Drummer and Record Label Entrepreneur Matt Jorgensen is a Seattle native who lived in New York for a number of years before moving back and settling in Shoreline, Washington. I've known Jorgensen for over a decade, and since my arrival in the Pacific Northwest, we've gotten many opportunities to work together. I also got to record for his label, Origin Records, which is one of the best indie jazz labels in the world. I recently sat down with Jorgensen to talk about how he got started and his thoughts on music and the jazz biz.
GC:
What are your earliest memories of music?
MJ:
I started out playing piano in the first grade. My mom always wanted to play
and we had one at home. Then there was a kid who would babysit me when I was
around 8 and he would bring over records or browse my parents’ collection. My
mom had lots of Beatles records and the White
Album was my first musical exploration. I’d listen to side after side, transfixed. High school was the
next musical era for me. Freshman year I started drum lessons with John
Bishop.The next year, I began playing in marching band, concert band and formed
a rock band with my friends.
GC:
How did you get into Jazz?
MJ:
My senior year of high school they started a jazz band at the school. I can't
lie, it was awful and I later, he went to the New School and
convinced me to go with him.
didn't really know what I was doing. The summer between
high school and college, my Dad signed me up for a Tuesday night community big
band at Shoreline Community College where I was planning on attending that
Fall. I went to the first rehearsal only able to play a swing beat and that was
it. The band director Jeff Sizer came to and said, “I can pretty much tell you
don't know what's going on.” He summed up, from a director’s standpoint, how to
play big band drums in 4 minutes. I called John Bishop for a crash-course
lesson on reading big band charts and spent the summer practicing. In the fall,
I auditioned for the big band [for music majors] and got in. I met a bunch of
musicians; one of them was bassist Tom Abbs. A year and a half
GC:
If you decide to go to the New School, people there KNOW they're going to be a
jazz musician or at least try. Where in your short amount of time did you KNOW
you wanted to do that for your life? Or did you have no other option like the
rest of us?
MJ:
Looking back on it, I don’t really know. It’s funny, I've always been really
driven on certain things and music became one of those things. And it slowly
became what I did.
GC:
That was your identity.
MJ:
Yeah, I don’t know if it was set yet though. My friend Tom went to New York and
I tagged along because that sounded like fun. I auditioned for both William
Patterson and the New School but was waitlisted for both. I already committed
to moving to New York though and Tom got an apartment on 30th and Lexington. I
moved there two weeks before the term started at the New School and showed up
to update my address. Fortunately, a spot had opened up and they let me in.

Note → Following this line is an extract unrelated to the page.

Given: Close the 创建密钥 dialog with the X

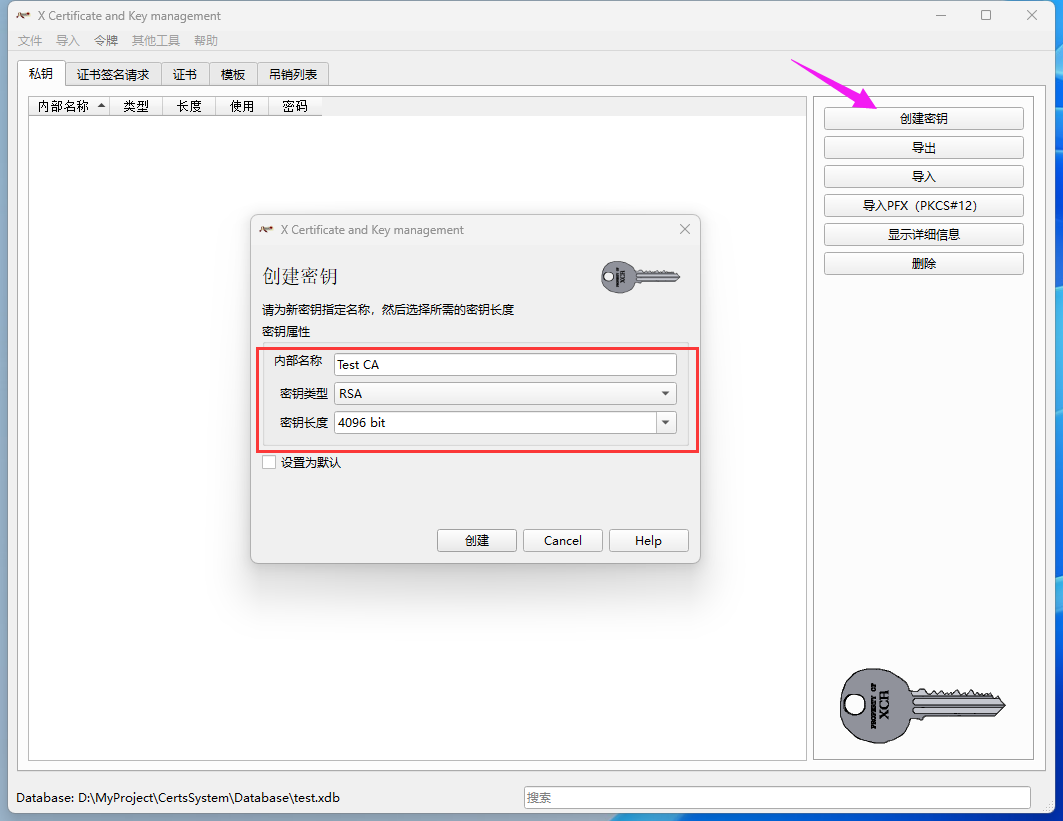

When I went in for auditions at the school, I got placed in one of the higher
up combos. The summer between my audition and the start of school I had started
to figure out what I was doing on the drums. Then meeting all the great
students at school, playing in groups, it was exciting and new. After a while
it [music] was just what I did.
GC:
You didn't graduate?
MJ:
No. I had a certain amount of money saved up and I knew if I went there part
time, I could get through two years before it ran out. My mission in school was
to meet people, play, and be in the city. I knew when I was about to go that I
wasn't going to graduate. Then I stayed in New York, played gigs and took odd
jobs.
GC: How long were you in NY?
MJ:
10 years from 1992-2002.
GC:
And we never played together.
MJ:
No, that was after I moved back to Seattle. Pretty much everyone I work with
now on gigs, with Origin or the [Ballard Jazz] Festival, I met during the time
I was in New York and the New School. I've always said to kids who are in
school that you need to meet people and be active because throughout your
career you maintain relationships with all these people.
GC:
Do you regret not having a bachelor's degree? Do you think it's important?
MJ:
Part of me wishes I had finished, but I don't teach and I don't envision myself
teaching. I'm not going to get fired from Origin Records for not having a
Bachelor's degree! But, if it was my kid, I'd say, “Yeah, you should finish.”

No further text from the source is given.